WORK INSTRUCTION
Transcribe word for word the section of the records below that opens with the line containing "Image resolution: width=980" and closes with the line containing "Task: Click the envelope Retrieve message key"; drop every picture.

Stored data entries

━━━━━━━━━━

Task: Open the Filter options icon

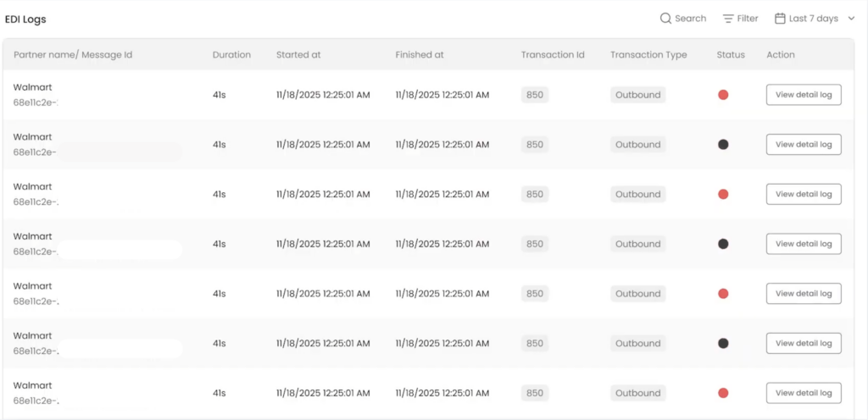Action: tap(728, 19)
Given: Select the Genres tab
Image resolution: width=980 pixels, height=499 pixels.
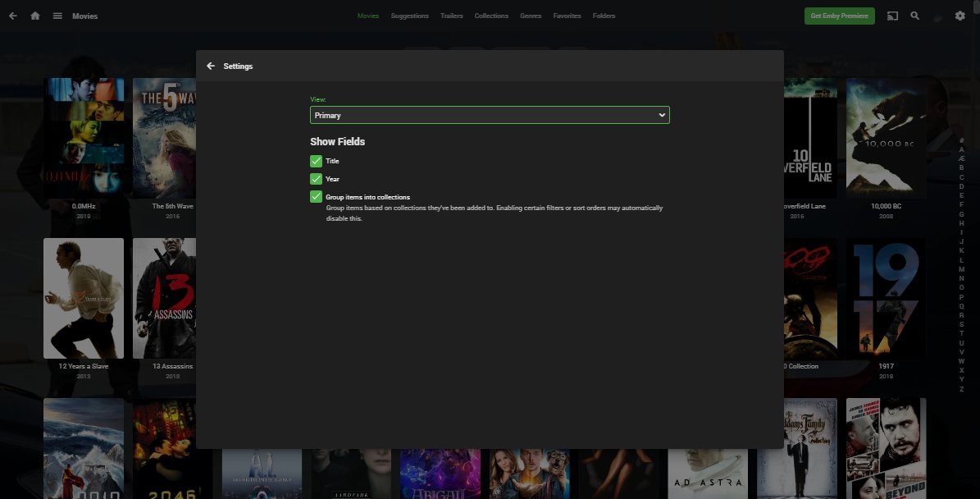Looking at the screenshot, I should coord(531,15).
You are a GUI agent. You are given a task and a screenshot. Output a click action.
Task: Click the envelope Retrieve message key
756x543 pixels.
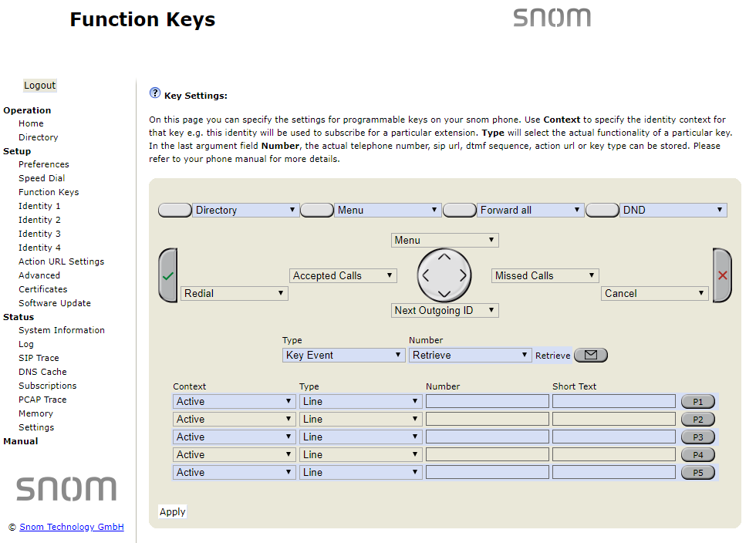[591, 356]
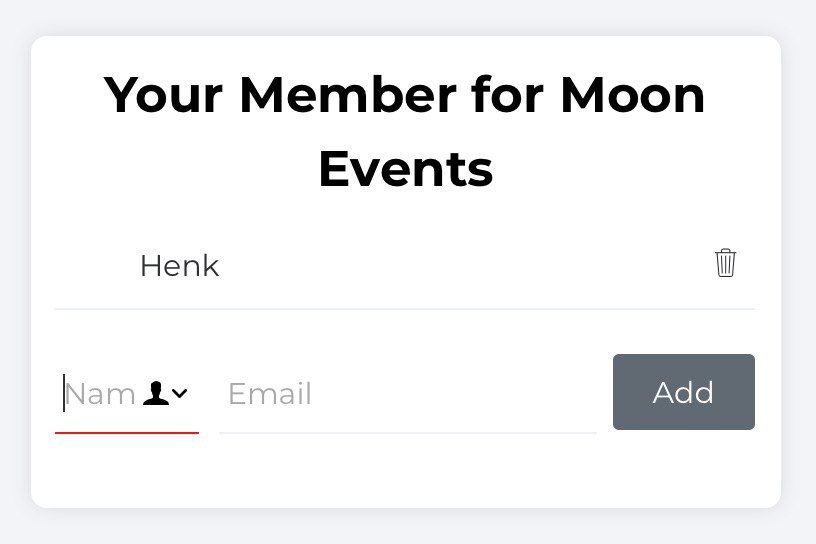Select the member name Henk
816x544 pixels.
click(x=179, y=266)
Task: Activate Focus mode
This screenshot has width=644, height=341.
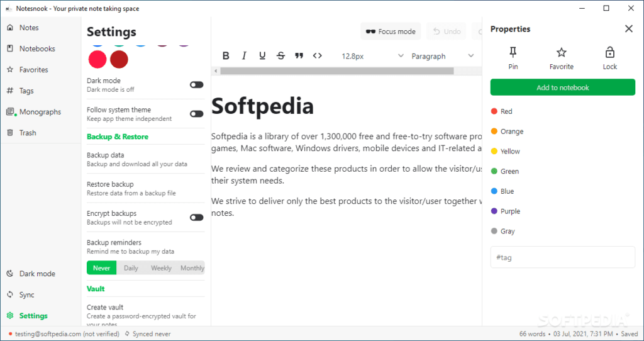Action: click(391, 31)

━━━━━━━━━━

RESPONSE FOR THIS EXERCISE
Image resolution: width=980 pixels, height=499 pixels.
Looking at the screenshot, I should coord(531,15).
You are a GUI agent. You are given a task and a screenshot. Output a click action.
Task: Click the envelope Retrieve message key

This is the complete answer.